练习题目 A: 在关于全异步训练流水线的文本中，Colocate 模式的 max_staleness 取值是多少？

给定文本:
::::::::::

全异步训练流水线

概述

全异步训练流水线（Fully Async） 是一种以最大化 GPU 利用率为目标的高吞吐 RLHF/RL 训练模式。与 Colocate（同步）模式不同，Fully Async 将 训练（Actor）、推理（Rollout）、前向计算（ActorFwd / Reference） 和 优势计算（Advantages） 部署在独立的 GPU 集群上，服务间通过 TransferQueue 交换数据，通过 DCS（Distributed Checkpoint Service）异步同步权重。

模式对比

维度	Colocate（同步）	Fully Async（全异步）
GPU 共享	Actor 与 Rollout 共享同一组 GPU	Actor、Rollout、ActorFwd/Reference 各自拥有独立 GPU
执行模型	串行：Rollout 完成 → 切换到 Train → 更新权重	全并行：Rollout、Train、前向计算同时进行
权重同步	进程内 tensor 拷贝（同机器）	跨节点 NCCL broadcast，通过 DCS（Checkpoint Engine）
数据流	同样走 TransferQueue，但同步：Rollout 写完整批数据后 Actor 才读取	走 TransferQueue + StreamingDataLoader 异步流式传输（生产消费重叠）
Staleness	`max_staleness=0`（严格 On-Policy）	可配置 `max_staleness`（允许一定程度 Off-Policy）
角色	`actor`, `critic`, `rollout`	`actor`, `critic`, `rollout`, `advantages`, `reference`, `actor_fwd`

TIP

两种模式都使用 TransferQueue 作为数据传输层。Colocate 模式下 Rollout 和 Actor 分时复用同一组 GPU——Rollout 写完整批数据到 TransferQueue 后释放 GPU，Actor 接管 GPU 进行训练。Fully Async 模式下各服务运行在独立 GPU 上，数据的生产和消费可以并行进行。

::::::::::

所给材料:
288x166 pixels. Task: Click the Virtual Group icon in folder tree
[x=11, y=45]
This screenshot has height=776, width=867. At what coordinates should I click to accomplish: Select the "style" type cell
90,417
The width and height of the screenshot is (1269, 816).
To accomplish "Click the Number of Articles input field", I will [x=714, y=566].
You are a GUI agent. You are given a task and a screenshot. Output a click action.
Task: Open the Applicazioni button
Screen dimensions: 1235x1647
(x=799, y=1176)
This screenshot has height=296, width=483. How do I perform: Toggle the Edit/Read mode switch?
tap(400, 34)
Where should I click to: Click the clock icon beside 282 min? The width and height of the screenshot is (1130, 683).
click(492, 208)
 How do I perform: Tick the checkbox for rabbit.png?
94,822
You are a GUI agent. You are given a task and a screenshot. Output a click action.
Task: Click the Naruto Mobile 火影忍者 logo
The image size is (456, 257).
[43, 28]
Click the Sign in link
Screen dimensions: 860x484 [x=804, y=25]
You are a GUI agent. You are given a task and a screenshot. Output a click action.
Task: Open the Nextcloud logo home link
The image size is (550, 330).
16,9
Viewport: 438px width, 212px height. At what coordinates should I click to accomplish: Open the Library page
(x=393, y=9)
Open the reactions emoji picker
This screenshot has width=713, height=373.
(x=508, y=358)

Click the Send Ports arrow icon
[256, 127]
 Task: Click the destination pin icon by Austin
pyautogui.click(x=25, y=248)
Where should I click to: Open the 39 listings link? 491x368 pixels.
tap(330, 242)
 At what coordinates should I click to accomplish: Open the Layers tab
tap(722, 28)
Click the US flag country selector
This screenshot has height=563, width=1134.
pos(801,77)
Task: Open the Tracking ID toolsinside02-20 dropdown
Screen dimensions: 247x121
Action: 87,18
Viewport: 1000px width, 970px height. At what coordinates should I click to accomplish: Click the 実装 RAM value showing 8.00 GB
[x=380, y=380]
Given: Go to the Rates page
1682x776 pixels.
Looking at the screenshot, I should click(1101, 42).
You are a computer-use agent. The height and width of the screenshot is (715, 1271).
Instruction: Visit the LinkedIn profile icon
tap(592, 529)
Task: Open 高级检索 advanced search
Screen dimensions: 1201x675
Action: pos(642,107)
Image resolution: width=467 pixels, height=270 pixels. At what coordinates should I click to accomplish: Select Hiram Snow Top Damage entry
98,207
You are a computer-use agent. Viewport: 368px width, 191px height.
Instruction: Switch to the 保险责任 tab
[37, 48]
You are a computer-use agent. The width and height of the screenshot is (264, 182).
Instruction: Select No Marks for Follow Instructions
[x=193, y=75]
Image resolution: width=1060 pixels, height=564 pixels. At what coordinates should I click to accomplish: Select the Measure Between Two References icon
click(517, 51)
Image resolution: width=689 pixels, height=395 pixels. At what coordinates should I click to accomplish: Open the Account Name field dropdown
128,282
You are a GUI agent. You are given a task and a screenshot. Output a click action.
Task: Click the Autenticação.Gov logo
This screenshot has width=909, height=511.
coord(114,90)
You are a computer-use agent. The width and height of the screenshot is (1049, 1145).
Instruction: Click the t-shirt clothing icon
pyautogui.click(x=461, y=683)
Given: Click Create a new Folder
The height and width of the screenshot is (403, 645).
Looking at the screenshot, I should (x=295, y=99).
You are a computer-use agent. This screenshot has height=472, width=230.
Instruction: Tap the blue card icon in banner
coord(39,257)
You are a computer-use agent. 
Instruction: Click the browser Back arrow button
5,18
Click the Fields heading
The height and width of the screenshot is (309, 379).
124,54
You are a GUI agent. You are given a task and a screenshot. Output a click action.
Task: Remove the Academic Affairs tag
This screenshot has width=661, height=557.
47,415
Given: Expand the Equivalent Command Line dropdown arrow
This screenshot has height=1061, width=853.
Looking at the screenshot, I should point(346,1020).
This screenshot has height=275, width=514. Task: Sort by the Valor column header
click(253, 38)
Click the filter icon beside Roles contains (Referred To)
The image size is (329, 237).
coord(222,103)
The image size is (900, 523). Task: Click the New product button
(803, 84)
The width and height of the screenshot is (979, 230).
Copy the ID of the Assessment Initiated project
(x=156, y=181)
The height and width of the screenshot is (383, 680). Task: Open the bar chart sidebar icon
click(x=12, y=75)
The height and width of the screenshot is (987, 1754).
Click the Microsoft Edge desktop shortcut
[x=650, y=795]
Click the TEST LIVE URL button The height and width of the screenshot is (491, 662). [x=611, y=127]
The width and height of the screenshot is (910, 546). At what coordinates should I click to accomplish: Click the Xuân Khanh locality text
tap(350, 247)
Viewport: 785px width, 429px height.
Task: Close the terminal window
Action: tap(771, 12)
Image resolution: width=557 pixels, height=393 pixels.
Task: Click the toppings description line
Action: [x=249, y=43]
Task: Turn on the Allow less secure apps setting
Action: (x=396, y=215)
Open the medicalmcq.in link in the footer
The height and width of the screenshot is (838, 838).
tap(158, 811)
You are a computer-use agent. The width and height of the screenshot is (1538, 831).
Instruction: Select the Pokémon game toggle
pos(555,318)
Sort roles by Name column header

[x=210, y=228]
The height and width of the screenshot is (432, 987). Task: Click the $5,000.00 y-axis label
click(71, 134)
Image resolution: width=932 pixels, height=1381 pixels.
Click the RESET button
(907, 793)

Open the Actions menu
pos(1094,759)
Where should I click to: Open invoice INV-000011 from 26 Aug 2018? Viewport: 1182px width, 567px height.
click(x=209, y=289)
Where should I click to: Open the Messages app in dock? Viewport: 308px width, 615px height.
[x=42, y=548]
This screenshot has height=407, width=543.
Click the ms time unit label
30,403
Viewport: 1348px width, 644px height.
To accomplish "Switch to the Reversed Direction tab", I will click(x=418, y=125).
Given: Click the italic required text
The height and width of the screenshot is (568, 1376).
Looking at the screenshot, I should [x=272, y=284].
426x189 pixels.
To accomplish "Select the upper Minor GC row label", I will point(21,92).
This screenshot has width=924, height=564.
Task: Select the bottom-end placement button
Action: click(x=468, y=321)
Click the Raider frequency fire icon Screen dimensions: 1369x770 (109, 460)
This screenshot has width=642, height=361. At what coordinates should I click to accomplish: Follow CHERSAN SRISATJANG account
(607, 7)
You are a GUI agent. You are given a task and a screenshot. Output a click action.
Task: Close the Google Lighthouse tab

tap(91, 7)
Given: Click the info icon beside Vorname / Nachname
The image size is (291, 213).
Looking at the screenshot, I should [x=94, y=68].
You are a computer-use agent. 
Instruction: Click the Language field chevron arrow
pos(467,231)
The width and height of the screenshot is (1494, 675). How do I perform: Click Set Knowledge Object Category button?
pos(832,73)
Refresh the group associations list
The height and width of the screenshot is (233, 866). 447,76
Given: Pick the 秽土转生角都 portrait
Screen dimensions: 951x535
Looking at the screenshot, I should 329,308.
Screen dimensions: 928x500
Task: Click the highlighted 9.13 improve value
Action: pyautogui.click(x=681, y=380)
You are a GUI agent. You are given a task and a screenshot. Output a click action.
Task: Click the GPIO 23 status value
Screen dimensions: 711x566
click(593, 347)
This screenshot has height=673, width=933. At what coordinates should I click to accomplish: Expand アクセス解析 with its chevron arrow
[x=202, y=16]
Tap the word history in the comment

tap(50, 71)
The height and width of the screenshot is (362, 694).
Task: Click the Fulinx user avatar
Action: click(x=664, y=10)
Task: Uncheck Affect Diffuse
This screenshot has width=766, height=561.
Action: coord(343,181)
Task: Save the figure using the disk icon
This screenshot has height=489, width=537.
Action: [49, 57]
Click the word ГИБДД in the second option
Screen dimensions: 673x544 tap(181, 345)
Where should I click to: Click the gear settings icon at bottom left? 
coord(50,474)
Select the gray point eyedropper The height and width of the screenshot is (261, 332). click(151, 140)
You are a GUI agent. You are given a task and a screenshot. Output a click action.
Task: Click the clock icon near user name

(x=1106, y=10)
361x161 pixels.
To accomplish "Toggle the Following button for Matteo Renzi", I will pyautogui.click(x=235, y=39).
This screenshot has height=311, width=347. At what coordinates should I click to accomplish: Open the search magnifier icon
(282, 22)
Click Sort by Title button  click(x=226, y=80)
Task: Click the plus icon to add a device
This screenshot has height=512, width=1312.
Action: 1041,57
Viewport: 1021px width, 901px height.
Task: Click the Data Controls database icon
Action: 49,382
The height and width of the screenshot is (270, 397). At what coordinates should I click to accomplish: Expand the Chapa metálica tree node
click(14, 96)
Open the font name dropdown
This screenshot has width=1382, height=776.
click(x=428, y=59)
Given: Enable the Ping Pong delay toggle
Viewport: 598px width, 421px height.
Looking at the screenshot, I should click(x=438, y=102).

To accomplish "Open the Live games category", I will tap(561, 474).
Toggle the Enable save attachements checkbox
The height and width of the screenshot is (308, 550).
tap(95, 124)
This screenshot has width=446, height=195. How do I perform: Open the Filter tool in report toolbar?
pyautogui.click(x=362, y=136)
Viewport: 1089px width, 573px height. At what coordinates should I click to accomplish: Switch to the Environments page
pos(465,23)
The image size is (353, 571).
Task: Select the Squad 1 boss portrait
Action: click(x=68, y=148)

::::::::::

练习题目 B: 在条目中，从含有“is (1538, 831).”的那一行起，到含有“Action: pyautogui.click(x=681, y=380)”的那一行为止（两行都包括），把“Viewport”替换成“Window”，其余不变，只写出这些行。

参考解答 A: max_staleness=0（严格 On-Policy）。

参考解答 B:
You are a computer-use agent. The width and height of the screenshot is (1538, 831).
Instruction: Select the Pokémon game toggle
pos(555,318)
Sort roles by Name column header

[x=210, y=228]
The height and width of the screenshot is (432, 987). Task: Click the $5,000.00 y-axis label
click(71, 134)
Image resolution: width=932 pixels, height=1381 pixels.
Click the RESET button
(907, 793)

Open the Actions menu
pos(1094,759)
Where should I click to: Open invoice INV-000011 from 26 Aug 2018? Window: 1182px width, 567px height.
click(x=209, y=289)
Where should I click to: Open the Messages app in dock? Window: 308px width, 615px height.
[x=42, y=548]
This screenshot has height=407, width=543.
Click the ms time unit label
30,403
Window: 1348px width, 644px height.
To accomplish "Switch to the Reversed Direction tab", I will click(x=418, y=125).
Given: Click the italic required text
The height and width of the screenshot is (568, 1376).
Looking at the screenshot, I should [x=272, y=284].
426x189 pixels.
To accomplish "Select the upper Minor GC row label", I will point(21,92).
This screenshot has width=924, height=564.
Task: Select the bottom-end placement button
Action: click(x=468, y=321)
Click the Raider frequency fire icon Screen dimensions: 1369x770 (109, 460)
This screenshot has width=642, height=361. At what coordinates should I click to accomplish: Follow CHERSAN SRISATJANG account
(607, 7)
You are a GUI agent. You are given a task and a screenshot. Output a click action.
Task: Close the Google Lighthouse tab

tap(91, 7)
Given: Click the info icon beside Vorname / Nachname
The image size is (291, 213).
Looking at the screenshot, I should [x=94, y=68].
You are a computer-use agent. 
Instruction: Click the Language field chevron arrow
pos(467,231)
The width and height of the screenshot is (1494, 675). How do I perform: Click Set Knowledge Object Category button?
pos(832,73)
Refresh the group associations list
The height and width of the screenshot is (233, 866). 447,76
Given: Pick the 秽土转生角都 portrait
Screen dimensions: 951x535
Looking at the screenshot, I should 329,308.
Screen dimensions: 928x500
Task: Click the highlighted 9.13 improve value
Action: pyautogui.click(x=681, y=380)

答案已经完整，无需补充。